Oregonian Getting Booted from City Hall Office

Portland City Hall

Portland officials are making more changes in how they use City Hall—and this time, it's The Oregonian getting kicked out of the building.

The newspaper will be displaced from its rented first-floor office on Oct. 31, according to a city memo.

The Oregonian's office, which currently houses City Hall reporter Brad Schmidt, will be turned into meeting space for the City Attorney's Office and the Office of Neighborhood Involvement.

WW previously reported that The Oregonian's shrinking staff had left Schmidt alone in the office—which the paper pays to rent, but has been eyed hungrily by the city's facilities department. (Rumors had it reverting to its former use as a coffee window.)

The Oregonian will be allowed to use the office space until Oct. 31—a month after it reduces home delivery to four days a week.

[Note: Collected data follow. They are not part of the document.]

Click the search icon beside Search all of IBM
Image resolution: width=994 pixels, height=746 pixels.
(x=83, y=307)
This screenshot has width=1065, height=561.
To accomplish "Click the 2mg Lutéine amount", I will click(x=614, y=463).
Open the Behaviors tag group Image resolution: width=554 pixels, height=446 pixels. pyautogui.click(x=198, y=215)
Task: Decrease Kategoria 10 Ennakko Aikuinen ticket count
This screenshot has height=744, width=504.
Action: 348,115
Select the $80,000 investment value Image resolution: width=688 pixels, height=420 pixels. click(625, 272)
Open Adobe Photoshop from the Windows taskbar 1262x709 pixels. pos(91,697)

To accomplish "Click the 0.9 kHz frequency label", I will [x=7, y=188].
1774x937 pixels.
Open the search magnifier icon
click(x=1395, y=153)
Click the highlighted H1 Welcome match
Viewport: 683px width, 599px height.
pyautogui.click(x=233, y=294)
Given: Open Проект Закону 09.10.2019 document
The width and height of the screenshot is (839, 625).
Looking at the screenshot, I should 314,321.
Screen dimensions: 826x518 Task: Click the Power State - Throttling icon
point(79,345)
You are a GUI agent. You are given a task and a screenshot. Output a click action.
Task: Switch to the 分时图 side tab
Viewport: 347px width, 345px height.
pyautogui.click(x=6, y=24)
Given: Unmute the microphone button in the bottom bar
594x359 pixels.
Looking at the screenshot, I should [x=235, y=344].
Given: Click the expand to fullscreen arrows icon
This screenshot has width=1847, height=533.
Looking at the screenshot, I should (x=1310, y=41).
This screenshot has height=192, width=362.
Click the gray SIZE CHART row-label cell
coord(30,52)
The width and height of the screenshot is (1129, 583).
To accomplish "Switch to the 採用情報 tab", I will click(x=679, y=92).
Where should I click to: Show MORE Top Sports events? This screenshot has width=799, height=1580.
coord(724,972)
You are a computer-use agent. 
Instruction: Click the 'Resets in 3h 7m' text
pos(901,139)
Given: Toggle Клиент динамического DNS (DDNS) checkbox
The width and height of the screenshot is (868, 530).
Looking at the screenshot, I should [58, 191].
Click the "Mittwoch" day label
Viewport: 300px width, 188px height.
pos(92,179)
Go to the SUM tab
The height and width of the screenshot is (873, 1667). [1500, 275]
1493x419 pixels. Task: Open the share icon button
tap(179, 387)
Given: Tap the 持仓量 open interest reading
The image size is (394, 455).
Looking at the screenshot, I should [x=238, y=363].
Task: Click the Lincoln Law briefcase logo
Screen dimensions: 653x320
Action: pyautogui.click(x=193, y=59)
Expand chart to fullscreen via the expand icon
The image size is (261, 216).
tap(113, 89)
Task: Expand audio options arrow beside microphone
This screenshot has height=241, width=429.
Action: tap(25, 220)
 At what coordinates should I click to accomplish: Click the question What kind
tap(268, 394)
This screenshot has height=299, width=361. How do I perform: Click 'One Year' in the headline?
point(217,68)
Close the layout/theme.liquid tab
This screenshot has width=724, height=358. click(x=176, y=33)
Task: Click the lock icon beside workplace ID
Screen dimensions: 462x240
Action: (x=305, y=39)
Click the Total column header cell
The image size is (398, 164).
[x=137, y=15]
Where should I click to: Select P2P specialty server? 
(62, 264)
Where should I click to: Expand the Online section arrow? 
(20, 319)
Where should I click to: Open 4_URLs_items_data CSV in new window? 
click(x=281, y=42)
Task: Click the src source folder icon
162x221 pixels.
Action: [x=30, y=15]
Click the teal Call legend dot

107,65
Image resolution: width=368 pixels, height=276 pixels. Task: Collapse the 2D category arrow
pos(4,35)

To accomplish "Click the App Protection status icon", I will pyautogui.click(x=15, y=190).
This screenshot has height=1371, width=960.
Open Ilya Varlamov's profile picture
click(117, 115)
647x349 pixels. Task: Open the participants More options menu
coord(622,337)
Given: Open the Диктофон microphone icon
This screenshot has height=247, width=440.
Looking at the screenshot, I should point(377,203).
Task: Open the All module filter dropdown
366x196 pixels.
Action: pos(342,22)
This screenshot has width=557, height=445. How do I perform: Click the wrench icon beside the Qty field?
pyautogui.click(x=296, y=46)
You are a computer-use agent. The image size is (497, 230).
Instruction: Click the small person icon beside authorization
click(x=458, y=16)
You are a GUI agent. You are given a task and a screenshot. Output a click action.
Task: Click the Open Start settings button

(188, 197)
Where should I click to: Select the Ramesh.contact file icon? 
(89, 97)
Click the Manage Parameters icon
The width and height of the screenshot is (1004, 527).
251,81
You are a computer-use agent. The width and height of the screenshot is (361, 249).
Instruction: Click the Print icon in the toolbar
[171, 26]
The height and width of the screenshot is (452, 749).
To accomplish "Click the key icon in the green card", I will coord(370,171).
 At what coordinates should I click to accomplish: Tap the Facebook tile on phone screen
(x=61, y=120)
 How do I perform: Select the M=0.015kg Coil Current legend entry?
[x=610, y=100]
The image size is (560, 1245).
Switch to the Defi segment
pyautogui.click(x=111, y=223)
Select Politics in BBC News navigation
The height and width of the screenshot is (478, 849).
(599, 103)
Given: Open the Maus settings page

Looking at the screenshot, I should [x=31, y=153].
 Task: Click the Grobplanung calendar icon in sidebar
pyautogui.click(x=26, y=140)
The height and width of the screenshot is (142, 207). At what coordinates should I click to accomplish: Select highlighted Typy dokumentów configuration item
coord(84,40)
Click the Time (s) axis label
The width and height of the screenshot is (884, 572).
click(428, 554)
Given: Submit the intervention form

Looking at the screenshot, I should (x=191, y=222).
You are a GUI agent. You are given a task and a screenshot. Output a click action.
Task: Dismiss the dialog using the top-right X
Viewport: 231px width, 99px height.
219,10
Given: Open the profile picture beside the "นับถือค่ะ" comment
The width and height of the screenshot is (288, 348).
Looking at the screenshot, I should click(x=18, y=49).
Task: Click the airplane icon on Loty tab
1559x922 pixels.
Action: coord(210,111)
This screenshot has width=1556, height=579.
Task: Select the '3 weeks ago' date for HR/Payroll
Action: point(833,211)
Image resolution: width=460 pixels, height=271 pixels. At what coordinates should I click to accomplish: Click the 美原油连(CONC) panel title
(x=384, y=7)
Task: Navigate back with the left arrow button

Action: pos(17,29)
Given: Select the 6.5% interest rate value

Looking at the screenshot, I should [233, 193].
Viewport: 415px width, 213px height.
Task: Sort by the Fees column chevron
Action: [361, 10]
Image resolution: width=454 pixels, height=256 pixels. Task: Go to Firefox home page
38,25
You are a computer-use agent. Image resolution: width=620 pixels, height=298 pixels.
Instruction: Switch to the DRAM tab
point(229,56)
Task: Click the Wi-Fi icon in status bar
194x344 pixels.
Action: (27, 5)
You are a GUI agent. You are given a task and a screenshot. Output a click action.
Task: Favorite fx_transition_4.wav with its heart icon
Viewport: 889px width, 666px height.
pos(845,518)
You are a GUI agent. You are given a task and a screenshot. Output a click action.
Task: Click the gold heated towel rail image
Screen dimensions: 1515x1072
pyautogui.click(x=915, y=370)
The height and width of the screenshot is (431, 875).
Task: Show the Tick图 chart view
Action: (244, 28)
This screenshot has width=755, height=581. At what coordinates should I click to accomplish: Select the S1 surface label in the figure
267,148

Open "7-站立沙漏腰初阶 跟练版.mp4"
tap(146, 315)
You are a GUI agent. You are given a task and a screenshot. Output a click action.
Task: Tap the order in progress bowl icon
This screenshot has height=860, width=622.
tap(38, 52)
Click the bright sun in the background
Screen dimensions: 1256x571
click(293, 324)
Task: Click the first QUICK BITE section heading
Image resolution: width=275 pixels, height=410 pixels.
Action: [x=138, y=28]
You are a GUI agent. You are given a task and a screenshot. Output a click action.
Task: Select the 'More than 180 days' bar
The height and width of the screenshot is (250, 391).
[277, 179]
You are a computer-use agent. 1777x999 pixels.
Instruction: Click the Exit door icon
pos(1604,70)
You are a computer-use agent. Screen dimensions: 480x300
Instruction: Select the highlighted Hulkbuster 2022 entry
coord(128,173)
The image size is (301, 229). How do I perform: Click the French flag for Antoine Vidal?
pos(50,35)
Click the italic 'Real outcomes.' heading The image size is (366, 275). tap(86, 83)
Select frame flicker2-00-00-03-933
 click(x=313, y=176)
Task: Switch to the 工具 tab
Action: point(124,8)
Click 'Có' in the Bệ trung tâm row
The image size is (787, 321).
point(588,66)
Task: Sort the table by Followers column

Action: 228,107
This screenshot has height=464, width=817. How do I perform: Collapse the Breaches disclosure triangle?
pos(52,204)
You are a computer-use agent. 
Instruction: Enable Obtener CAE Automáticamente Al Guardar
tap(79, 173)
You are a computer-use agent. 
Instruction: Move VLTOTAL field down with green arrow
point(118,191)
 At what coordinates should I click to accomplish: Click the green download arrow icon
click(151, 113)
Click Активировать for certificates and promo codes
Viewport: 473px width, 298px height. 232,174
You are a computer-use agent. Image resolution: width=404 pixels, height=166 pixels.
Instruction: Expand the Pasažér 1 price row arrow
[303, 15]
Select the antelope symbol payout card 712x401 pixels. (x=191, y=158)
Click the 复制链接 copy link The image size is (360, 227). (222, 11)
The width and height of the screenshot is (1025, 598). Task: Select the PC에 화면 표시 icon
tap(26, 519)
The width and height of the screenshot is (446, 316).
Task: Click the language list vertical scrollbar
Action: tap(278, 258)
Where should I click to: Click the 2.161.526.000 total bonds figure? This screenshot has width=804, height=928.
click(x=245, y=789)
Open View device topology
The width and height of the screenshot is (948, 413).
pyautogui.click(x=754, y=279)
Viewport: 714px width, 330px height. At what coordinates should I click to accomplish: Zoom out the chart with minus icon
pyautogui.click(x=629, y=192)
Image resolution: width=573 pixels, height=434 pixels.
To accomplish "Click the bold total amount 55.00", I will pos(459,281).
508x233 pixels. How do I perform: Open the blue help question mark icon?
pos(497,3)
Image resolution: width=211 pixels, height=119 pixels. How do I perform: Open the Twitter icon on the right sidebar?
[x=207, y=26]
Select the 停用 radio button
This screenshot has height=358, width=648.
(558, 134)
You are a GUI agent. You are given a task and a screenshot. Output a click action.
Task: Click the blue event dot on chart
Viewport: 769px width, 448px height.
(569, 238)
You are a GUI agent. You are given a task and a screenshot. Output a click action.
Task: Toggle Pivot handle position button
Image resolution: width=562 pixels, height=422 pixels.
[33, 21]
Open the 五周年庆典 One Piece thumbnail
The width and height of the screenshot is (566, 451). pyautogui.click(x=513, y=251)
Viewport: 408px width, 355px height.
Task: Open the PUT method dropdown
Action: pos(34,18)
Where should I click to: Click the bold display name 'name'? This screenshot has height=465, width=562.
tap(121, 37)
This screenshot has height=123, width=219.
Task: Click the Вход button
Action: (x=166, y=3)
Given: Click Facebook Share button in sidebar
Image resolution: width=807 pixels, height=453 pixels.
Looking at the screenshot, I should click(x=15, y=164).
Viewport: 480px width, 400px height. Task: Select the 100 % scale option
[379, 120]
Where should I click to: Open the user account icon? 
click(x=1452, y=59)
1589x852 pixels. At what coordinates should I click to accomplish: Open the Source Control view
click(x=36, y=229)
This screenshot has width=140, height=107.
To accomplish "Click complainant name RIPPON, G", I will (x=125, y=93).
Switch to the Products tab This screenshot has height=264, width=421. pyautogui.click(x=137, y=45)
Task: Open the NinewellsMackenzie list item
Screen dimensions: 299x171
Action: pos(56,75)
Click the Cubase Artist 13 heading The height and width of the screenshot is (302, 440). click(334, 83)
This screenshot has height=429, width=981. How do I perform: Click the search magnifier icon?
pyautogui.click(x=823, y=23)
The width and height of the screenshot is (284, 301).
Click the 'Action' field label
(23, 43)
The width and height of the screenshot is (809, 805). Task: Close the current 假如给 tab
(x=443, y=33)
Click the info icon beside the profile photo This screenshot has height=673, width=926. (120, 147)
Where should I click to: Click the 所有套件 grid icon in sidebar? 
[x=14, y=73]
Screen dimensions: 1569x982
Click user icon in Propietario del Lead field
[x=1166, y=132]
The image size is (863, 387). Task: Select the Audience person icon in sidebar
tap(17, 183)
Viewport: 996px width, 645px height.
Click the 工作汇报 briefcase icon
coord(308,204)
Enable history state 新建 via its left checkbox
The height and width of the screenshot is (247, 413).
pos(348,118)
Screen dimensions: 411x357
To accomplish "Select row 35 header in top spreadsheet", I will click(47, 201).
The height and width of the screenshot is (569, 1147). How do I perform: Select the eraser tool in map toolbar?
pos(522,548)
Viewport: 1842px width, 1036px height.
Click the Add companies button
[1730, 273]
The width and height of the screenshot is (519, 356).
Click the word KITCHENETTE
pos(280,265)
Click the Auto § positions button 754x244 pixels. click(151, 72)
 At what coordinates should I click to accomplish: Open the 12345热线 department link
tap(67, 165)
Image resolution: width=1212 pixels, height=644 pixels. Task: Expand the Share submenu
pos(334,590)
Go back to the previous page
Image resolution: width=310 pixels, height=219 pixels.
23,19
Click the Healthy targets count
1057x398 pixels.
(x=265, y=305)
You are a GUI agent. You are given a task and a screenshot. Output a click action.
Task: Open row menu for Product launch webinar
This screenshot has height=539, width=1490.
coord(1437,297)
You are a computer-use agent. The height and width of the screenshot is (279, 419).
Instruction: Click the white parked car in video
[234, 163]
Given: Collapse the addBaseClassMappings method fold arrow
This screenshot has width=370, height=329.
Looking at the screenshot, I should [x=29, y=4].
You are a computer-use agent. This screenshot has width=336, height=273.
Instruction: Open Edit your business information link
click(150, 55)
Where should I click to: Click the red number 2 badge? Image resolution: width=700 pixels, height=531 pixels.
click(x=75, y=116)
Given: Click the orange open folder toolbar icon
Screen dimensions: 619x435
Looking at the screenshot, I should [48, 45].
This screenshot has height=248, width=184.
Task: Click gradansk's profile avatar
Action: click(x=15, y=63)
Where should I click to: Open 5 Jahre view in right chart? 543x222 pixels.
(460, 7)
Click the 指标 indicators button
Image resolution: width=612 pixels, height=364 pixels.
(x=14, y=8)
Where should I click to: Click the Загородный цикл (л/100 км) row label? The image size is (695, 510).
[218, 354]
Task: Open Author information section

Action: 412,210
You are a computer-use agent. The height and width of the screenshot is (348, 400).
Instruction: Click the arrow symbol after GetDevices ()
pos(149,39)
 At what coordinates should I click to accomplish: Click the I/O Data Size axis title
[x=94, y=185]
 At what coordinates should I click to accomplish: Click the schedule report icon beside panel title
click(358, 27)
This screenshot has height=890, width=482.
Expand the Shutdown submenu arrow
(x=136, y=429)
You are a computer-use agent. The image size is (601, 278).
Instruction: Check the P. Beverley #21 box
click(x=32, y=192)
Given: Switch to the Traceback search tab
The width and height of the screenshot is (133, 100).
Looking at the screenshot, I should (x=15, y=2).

The memo says the city is responding to an auditor's report saying city bureaus should stop renting private office space and maximize use of government buildings. The eviction also comes as Mayor Charlie Hales is trying to reinvent City Hall as a public space with food carts and bioswales—a plan that has encountered some backlash.

The facilities department's notice makes vague promises City Hall will still have a newsroom—but one for all media, not just The Oregonian.

"The City would like to encourage a media presence in City Hall and will be developing a media center with data and telecommunications connections for media organizations," the memo says. "Once complete, all media outlets will have access to the space. The protocols for use are still being determined."

The memo does not say where that media center would be located, or how much it would cost to use.